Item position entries
--- BEGIN ---

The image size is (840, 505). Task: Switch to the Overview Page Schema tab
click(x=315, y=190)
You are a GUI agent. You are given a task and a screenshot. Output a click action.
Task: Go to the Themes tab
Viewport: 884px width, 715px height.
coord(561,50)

--- END ---

THE EXERCISE: Present every line of the listing above as a numbered list, leaving out any blank lines.

ANSWER TO THIS TASK:
1. The image size is (840, 505). Task: Switch to the Overview Page Schema tab
2. click(x=315, y=190)
3. You are a GUI agent. You are given a task and a screenshot. Output a click action.
4. Task: Go to the Themes tab
5. Viewport: 884px width, 715px height.
6. coord(561,50)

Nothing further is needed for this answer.